**OPDRACHTOMSCHRIJVING:**
Schrijf een vervolg op de tekst over zeesneeuw, te beginnen na de laatste zin.

**AANGELEVERD FRAGMENT:**

Als planten en dieren aan het oppervlak van de oceaan afsterven en vergaan, vallen ze naar de zeebodem, net zoals bladeren en rottend materiaal op een bosbodem vallen. Naast dode dieren en planten omvat zeesneeuw ook uitwerpselen, zand, roet en ander anorganisch stof.
Het rottende materiaal wordt “zeesneeuw” genoemd omdat het er een beetje uitziet als witte pluizige stukjes. De “sneeuwvlokken” groeien terwijl ze vallen, sommige bereiken een diameter van enkele centimeters. Sommige vlokken vallen wekenlang voordat ze uiteindelijk de oceaanbodem bereiken.
Deze voortdurende regen van zeesneeuw levert voedsel voor veel diepzeedieren. Veel dieren in de donkere delen van de oceaan filteren zeesneeuw uit het water of scharrelen het op van de zeebodem. Wetenschappers van NOAA en anderen hebben de hoeveelheid bruikbaar materiaal in de zeesneeuw gemeten en vastgesteld dat er genoeg koolstof en stikstof is om veel van de aaseters in de diepzee te voeden.

**AANGELEVERDE GEGEVENS:**
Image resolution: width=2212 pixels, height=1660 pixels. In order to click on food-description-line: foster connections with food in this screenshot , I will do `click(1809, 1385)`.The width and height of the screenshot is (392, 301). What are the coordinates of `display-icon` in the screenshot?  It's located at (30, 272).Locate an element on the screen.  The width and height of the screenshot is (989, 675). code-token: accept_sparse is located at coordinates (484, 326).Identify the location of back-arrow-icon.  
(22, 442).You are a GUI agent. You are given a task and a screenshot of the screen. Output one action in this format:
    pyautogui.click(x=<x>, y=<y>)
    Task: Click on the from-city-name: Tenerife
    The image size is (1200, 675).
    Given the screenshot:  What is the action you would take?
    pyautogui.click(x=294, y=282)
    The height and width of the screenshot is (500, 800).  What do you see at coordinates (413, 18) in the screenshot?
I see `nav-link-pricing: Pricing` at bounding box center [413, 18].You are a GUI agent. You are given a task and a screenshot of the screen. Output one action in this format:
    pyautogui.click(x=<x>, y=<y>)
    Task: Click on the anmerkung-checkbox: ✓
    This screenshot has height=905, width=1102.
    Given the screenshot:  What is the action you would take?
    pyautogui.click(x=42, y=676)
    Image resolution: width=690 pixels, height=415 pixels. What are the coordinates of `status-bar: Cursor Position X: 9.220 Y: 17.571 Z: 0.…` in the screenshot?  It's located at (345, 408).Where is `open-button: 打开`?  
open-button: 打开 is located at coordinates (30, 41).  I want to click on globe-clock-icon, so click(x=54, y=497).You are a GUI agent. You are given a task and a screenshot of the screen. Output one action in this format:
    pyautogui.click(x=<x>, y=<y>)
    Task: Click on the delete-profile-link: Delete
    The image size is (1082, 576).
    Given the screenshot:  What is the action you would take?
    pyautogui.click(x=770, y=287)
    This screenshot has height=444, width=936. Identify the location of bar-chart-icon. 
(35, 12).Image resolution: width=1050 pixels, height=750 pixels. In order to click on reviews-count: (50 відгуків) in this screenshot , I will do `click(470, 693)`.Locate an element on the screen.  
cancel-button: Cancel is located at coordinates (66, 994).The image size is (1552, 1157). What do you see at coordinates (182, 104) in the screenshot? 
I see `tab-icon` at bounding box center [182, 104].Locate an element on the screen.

**VERWACHTE UITVOER:**
Het kleine percentage materiaal dat niet in ondieper water wordt geconsumeerd, wordt opgenomen in het modderige “slib” dat de oceaanbodem bedekt, waar het verder wordt afgebroken door biologische activiteit. Ongeveer driekwart van de diepe oceaanbodem is bedekt met dit dikke, gladde slib. Het slib hoopt zich elke miljoen jaar op tot wel zes meter.